On March 16, 1936, the Shamrocks played their final game at Duquesne Garden. During the game, the Shamrocks were trailing the Windsor Bulldogs 6–1, going into the third period. The Shamrocks scored five goals, however they still lost the game, 7–6. The team's next game, against the Detroit Olympics on March 17, 1936, was cancelled due to the Great St. Patrick's Day Flood. Pittsburgh won their final game, 5–2, against the Syracuse Stars on March 22, 1936. The Shamrocks finished with a record of 18–27–1 and lost over $40,000 in four months of play. A group of fifteen players arrived in Pittsburgh on November 3, 1936, to play for the Shamrocks. The only player, of the group, who played with the Shamrocks the year prior was Bill Huson. The second season never took place as the team folded.

==Legacy==
Contrary to popular belief, the Shamrocks did not evolve into the Pittsburgh Hornets. After winning the IHL championship in 1936, the Detroit Olympics moved to Pittsburgh to become the Hornets. On October 4, 1936, Pittsburgh theatre chain owner, John Harris, purchased the Olympics of the International-American Hockey League and merged them with players from the Pittsburgh Yellow Jackets and the Shamrocks. The team was renamed Pittsburgh Hornets. Bill "Red" Anderson and Bill Hudson were the only two players from the Shamrocks to be on the Hornets roster at the start of the 1936–37 season.

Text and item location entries
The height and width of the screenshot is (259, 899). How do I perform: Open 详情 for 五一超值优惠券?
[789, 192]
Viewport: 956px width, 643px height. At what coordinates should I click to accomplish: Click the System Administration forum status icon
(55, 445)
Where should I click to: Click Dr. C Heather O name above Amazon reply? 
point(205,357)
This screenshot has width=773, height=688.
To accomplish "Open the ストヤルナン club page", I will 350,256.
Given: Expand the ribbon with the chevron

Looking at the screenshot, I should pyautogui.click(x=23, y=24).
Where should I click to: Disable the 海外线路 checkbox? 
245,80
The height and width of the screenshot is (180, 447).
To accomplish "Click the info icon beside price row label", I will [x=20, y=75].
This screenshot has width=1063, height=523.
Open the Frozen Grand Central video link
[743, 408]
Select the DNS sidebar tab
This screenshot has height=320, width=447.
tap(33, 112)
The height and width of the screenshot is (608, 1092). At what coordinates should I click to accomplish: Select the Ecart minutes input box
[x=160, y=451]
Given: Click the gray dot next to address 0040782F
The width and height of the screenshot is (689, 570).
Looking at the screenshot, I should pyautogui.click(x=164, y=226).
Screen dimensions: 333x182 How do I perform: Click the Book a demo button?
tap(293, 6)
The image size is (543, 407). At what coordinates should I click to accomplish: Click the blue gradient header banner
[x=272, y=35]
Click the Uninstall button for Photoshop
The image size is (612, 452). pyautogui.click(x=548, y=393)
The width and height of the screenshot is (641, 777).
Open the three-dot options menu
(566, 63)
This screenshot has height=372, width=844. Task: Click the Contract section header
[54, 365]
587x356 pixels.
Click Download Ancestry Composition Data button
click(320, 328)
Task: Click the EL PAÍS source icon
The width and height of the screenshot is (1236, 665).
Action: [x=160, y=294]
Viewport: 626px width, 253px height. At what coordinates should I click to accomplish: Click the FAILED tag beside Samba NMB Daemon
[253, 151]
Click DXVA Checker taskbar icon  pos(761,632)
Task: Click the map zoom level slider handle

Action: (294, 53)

- _Given exercise 1_: According to the text about the Shamrocks, why was the team's game against the Detroit Olympics on March 17, 1936, not played?
- _Given exercise 2_: In the text about the Shamrocks, who purchased the Olympics of the International-American Hockey League on October 4, 1936?
The records were taken from a different source than the text.

- _Answer 1_: The game was cancelled because of the Great St. Patrick's Day Flood.

- _Answer 2_: John Harris, a Pittsburgh theatre chain owner, bought the team.